All the vendors understand this. Workday is redesigning its entire Employee Experience stack. Oracle and SAP introduced entirely new HCM Platforms. And vendors from Namely to Paycor to ADP are now selling easy-to-use apps, self-service tools, and new applications for wellbeing, learning, career mobility, and more.
In fact, as I’m going to discuss next week at the HR Tech show, the entire HR Tech market has flipped upside down. We now want “employee experience first,” and “core HR second.” Of course, we will always need robust transactional systems for payroll, compliance, recruiting, and pay – but these capabilities are more commodity-like than ever, moving all the action to the employee-facing systems.
Cornerstone, which built a billion-dollar business around automating and managing learning and career solutions, is joining this parade. While the new products are not yet announced, I know that the company is working hard on a new employee-facing system that intends to make work easier, more fun, and more engaging than ever. And that’s what this vision announcement is all about.
While there are a lot of vendors piling into this space (including Microsoft, Google, ServiceNow, and Salesforce), I think Cornerstone has an interesting opportunity. The company has more than 6,000 customers and 75 million users, which makes them even bigger than Workday on user count. So if the company truly introduces an AI-driven platform, it could be pretty powerful. And the company’s focus on content has also been interesting: Cornerstone sees itself as a new, hipper version of Skillsoft, which is an interesting aspiration to consider.
This is not to say Cornerstone won’t have competition.
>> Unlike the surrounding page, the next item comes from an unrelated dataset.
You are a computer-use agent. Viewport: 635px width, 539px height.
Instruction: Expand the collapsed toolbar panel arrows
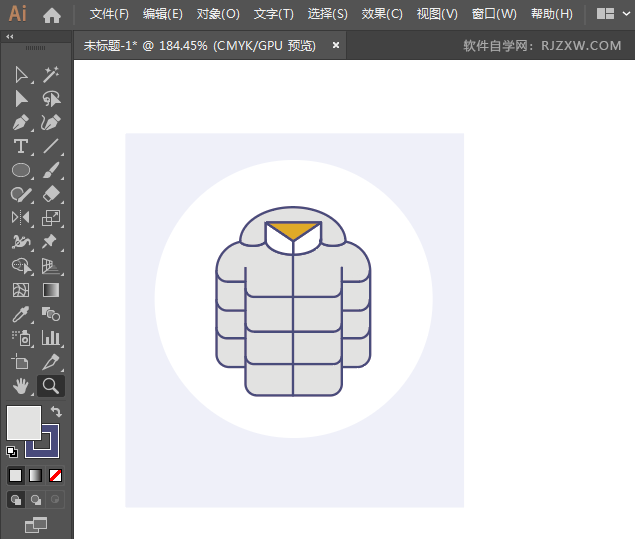pos(10,36)
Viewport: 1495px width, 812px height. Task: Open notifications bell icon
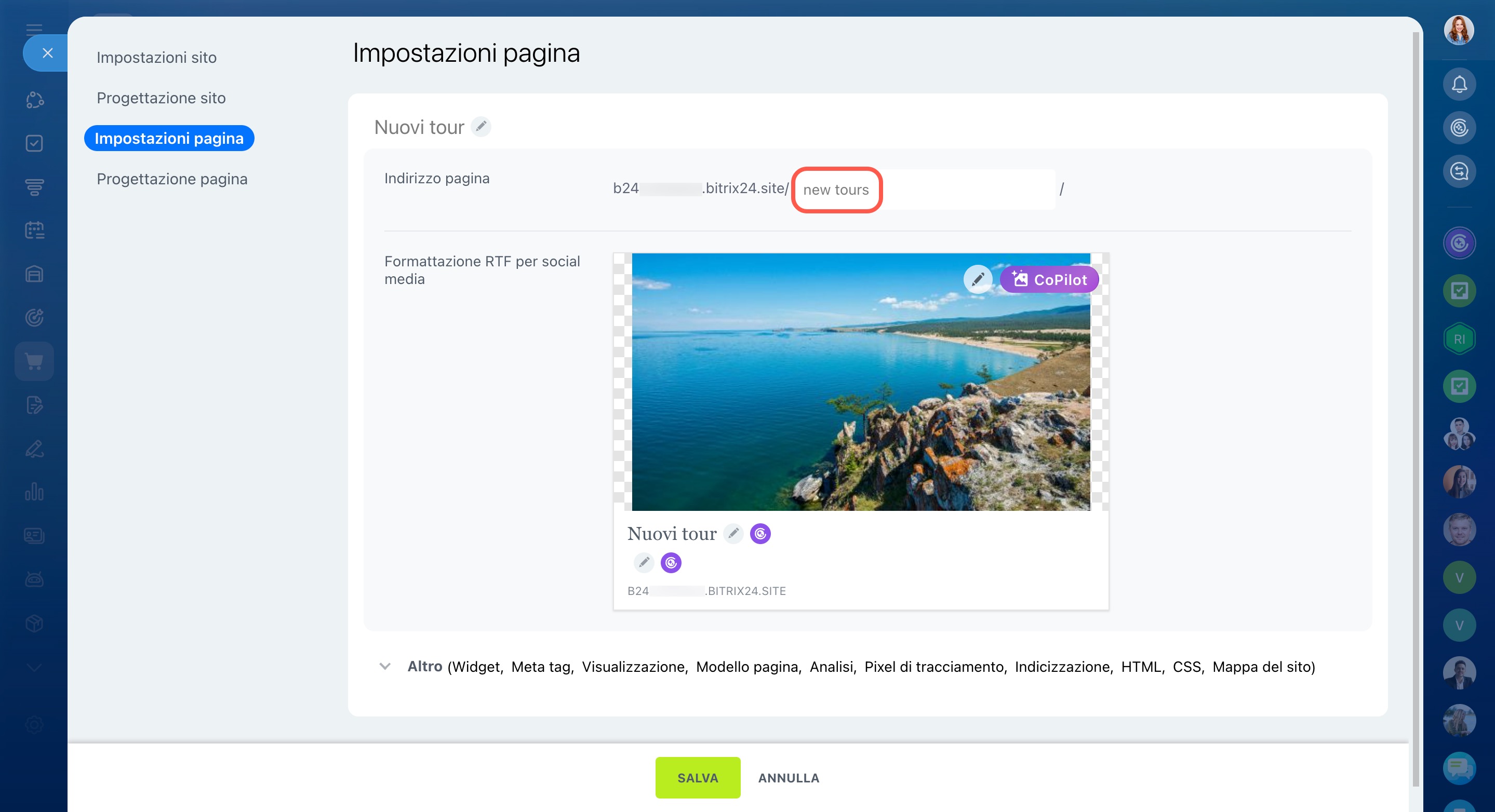coord(1459,85)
Vendors like Eightfold.ai, SkyHive, iCims, Degreed, EdCast, and many others (I’ll discuss more next week) are all working on similar things. And some of these vendors are many years ahead of Cornerstone in their implementations. In fact, the big 600-pound gorilla is still Microsoft (and LinkedIn), which is getting very well organized around its integration between Viva and LinkedIn.
But let me give Cornerstone a vote of confidence in their mission. This is a company that has grown and outperformed almost every LMS vendor for years, and its upcoming status as a private company gives it lots of elbow room to build, acquire, and innovate.